Selected excerpt:
• • • • • • •
Introduction to Surface Chemistry and Catalysis (John Wiley&Sons, Inc., New York)
- G. A. Somorjai
The ultimate goal in chemistry is to understand on a fundamental level how bonds are broken and reformed during chemical reactions. In many cases we can draw simple pictures of how electrons flow with respect to electron pair redistributions or electrostatic interactions along a reaction path. For many systems bonding can often be understood in terms of molecular orbitals and reactivity in dynamical rearrangements of different molecular states. Such knowledge provides the basis for the understanding of chemical trends and predicting chemical reactivity for many chemical compounds. Since the excitation and probe steps with conventional optical lasers involve valence electrons that are delocalized over many atomic centers it is difficult to study complex systems. It would be an important development if we can probe how molecular orbitals are transformed during a chemical reaction in an atom-specific way around the center where the interesting chemistry takes place. This can be achieved using core level excitations and decay spectroscopy . Nearly all chemical systems of importance contain C, N and O atoms. In order to access the C1s, N1s and O1s levels for ultrafast spectroscopy we need to use soft x-rays in the energy region between 280-550 eV. This would open new prospects to study time-resolved changes in the electronic structure of complex systems, such as surface reactions, catalysis, hydrogen-bonded systems, aqueous solutions, polymers and biological molecules.
• • • • • • •
Data below:

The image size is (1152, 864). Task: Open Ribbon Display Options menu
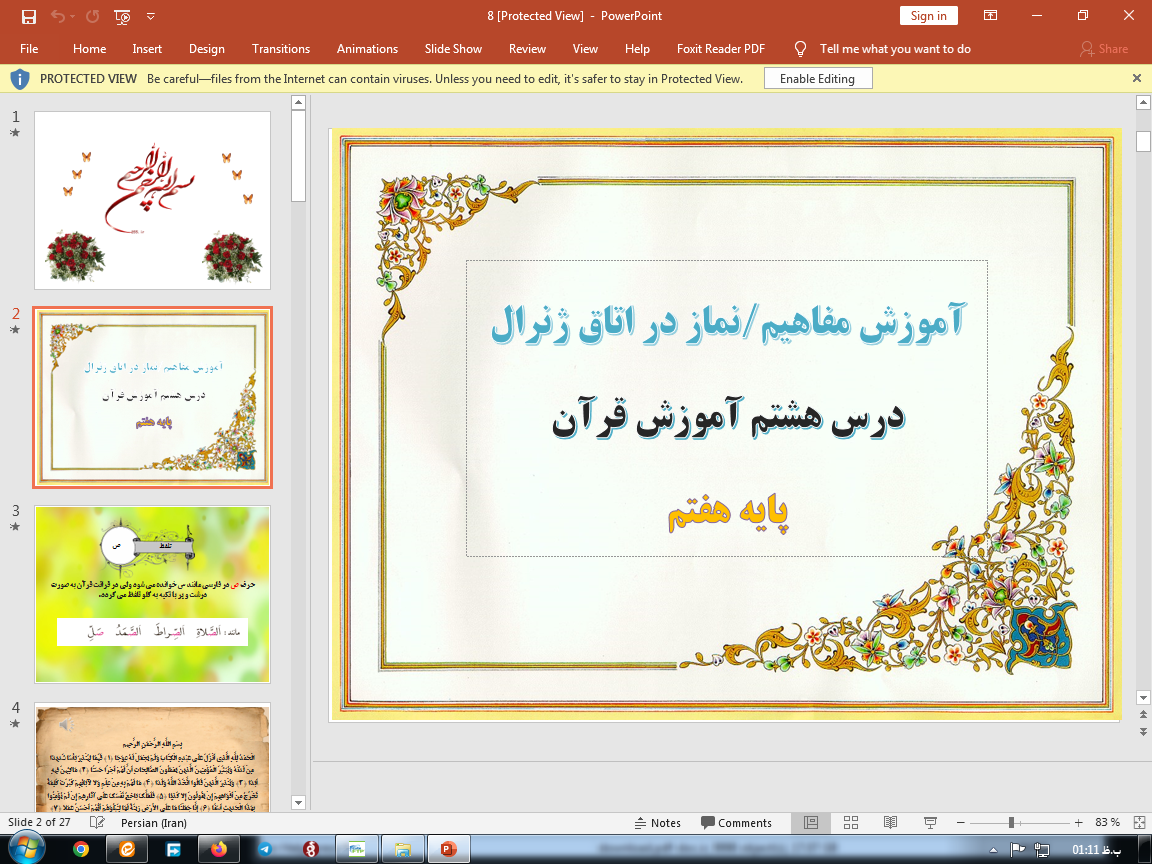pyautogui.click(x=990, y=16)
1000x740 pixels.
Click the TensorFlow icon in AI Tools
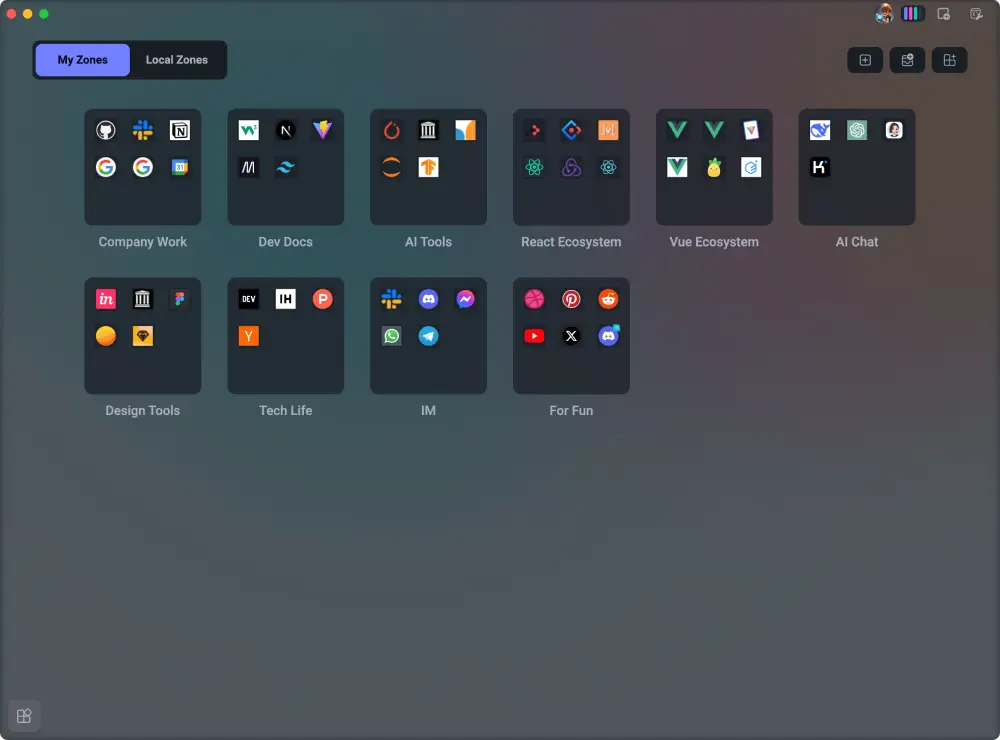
• • • • • • •
Brief: Please explain, in one to three sentences, why the surface chemistry excerpt says complex systems are difficult to study with conventional optical lasers. Draw only on the surface chemistry excerpt when responding.

Exercise answer: With conventional optical lasers, the excitation and probe steps involve valence electrons, which are delocalized over many atomic centers. That delocalization makes complex systems hard to study.